Friday, December 5, 2008

Happy Days

Scratching my brain after a hiatus...

Happy Days - 2 words that taught me to smile, even in hardships, a year and half ago when life was looking in all the directions to steer my career to the destiny, shortly I could say during 'job search'. Life was all about resumes, mock-interviews, vendors and mainly JAVA but never the clients. We were 8 guys living in a 2 BHK pushing others into frustration and desperation by narrating one's encounter with a vendor or either a client. All of us had our own time tables and there weren't many occasions when we were all together at home. A break seemed crucial and helpful. Undecided, we all started having dinner together one day and that's when things started changing for all of us. At the dinner, each one of us started sharing their past stories or 'happy days' of life, and my list had the Freshers party, B'lore trip and birthday parties (esp. Truth N' Dare game) of my B.Tech life. The next thing we realized it was 3am. It was the longest dinner I ever had but a memorable one. We haven't had enough sleep but ready to start attending the phone calls. For the next couple of days, everyone seemed so relaxed and easy that we didn't have anything to complain. This was contagious and soon everyone had similar attitude. As a result, everyone got offer letters and soon got placed. Due to the delayed start date, I was the last one to leave the apartment even though I got the job before most of the other guys had. Then I moved to Madison from Chicago and started my job here. Life has become so routine that we didn't have anything to think of. After few months, two of my friends thought of visiting the same old apartment where we started building our lives but it wasn't the same. New time, new people, new styles. They had their own way of living which was lot different that our's. Yet, in the same direction to hunt down their destinations.

Now, I try to judge whether the happy days are important or the days to remember those happy days are. I also try not to be biased so I think deeply and conclude that - no matter how many happy days you have, if you don't have days to remember them then those precious moments are not a penny worth and also, if you have days to remember them but have no such precious happy days then it would be the same.

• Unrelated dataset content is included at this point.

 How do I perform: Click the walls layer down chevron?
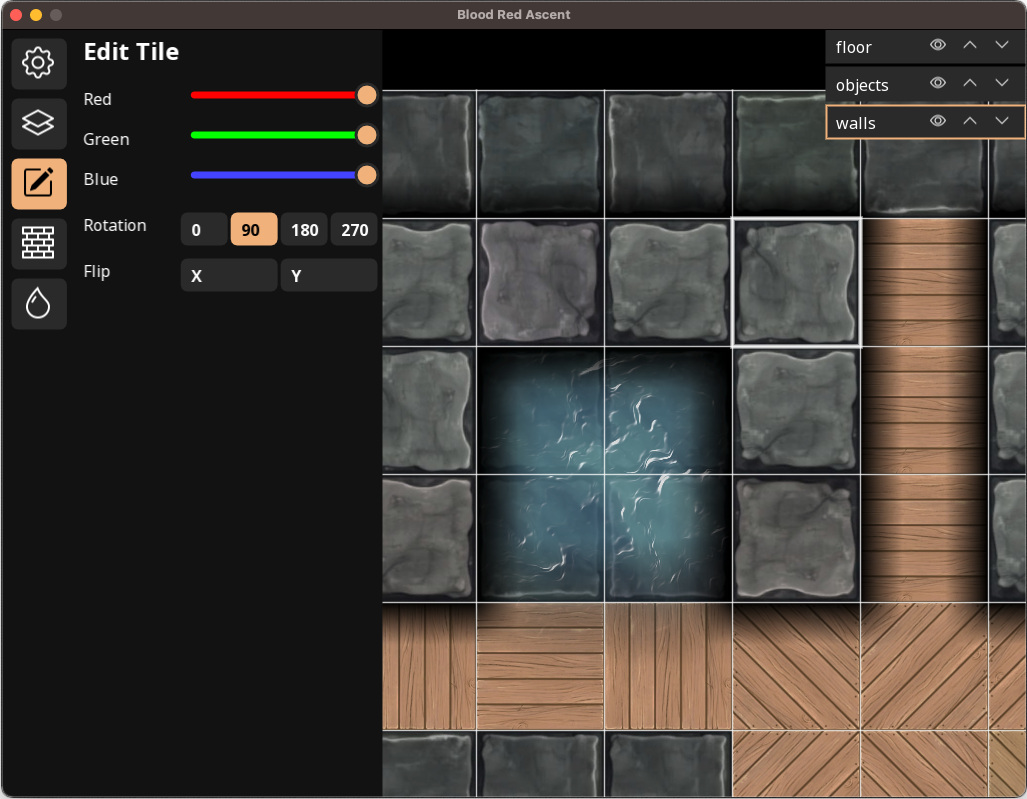pyautogui.click(x=1002, y=122)
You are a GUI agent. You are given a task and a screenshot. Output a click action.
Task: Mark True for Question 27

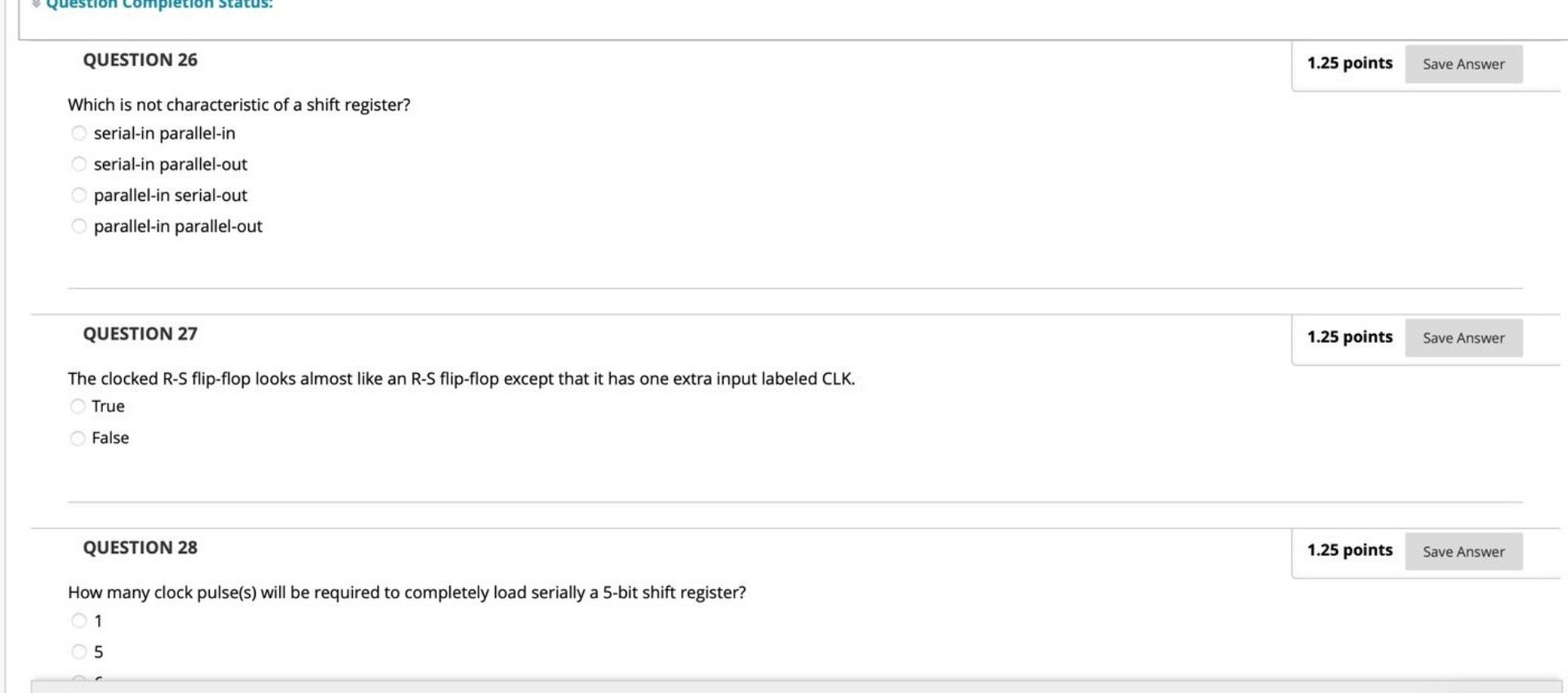point(78,406)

Things I learnt to keep my day a 'happy day' :
1. When things are not going your way, a break may seem to work. That break may be in any form - a discussion, a trip, a friend, etc.
2. Whenever you feel down, talk and always think of those sweet moments which made you happy.
3. Life keeps changing and so do you. But past remains the same. So, make present worth to remember when it becomes past.
4. As with time - Things, places and people won't stay the same.

Friday, June 20, 2008

Friday

These 6 letters make me smile at any moment. Life starts relaxing at 5 in the evening and gets deep into it. Once back home after work, it feels like I have nothing to do with this world anymore. I start watching funny videos and laugh to myself. I go to play tennis after my work with my roomie. Today my serves were better than the last time and the aces were unpredictable. Back home. Then comes the phone calls and I could figure out the guy is feeling the same and wants to tell everyone that it's FRIDAY and it's his world now. I again smile to myself and think 'I feel the same'. The pubs and restaurants go crazy with bunches and bunches of guys like me. Everyone seems to enjoy as if there's no next Monday but they know its just hiding behind the Sunday. Cooking time - what today? After thinking for few minutes I finally come to a conclusion - It's friday MAN, just go out. Time to go to sleep and then comes the penultimate day - Saturday. By the time I wake up, its already mid-day. Do the laundry, iron my clothes and then the clock strucks 6. I realize how did the day go so fast and see Sunday coming. Sunday - day to prepare for Monday. Life gets eclipsed by this fast going brutal world again and finally Monday arrives. Boss, work, deadline, class, variable, bug, debug, testing, server - Oh no stop it. I can't take it anymore. And, I feel like I'm going nuts. I cry, I hate, I throw, I catch, I throws, I exception - oh no not Java again. Lifez boring.

Then, Abhishek whispers into my ears - today is Friday, your day dude. ENJOY! I smile back to me again and now it's my world. I'm the master of this world.

Thursday, June 19, 2008

First

Hello,

This is my first blog on my own blog. I just created it and now posting something that would stick there forever as my first blog. I don't know what to start and where to start so started thinking about it. B4U channel is playing a song from Mission Kashmir in my other window. I still kept thinking about what to write and then the next song started playing and I started thinking about the song. Suddenly, I realized that I should be thinking of something else and not about the song. As I wasn't feeling well my roomie wanted to cook for me. I could see the cauliflower flourets pack on the island, so it's cauliflower curry tonight. I still lying on my couch thinking what to write...one song after another started playing but I couldn't get a single topic to write about. While at work I thought that I would go home and eat and rest but I don't want to rest now. Instead, would like to tell someone what's going on here. Suddenly, things in my mind started to drive into past, back to my schools days, when I used to come home and find a menu to choose from what to eat and even now things haven't changed much except I need to choose from the menu what to cook.

Finally, felt that life is too short to live but very long to describe and write. So, I don't have time to describe anything as of now.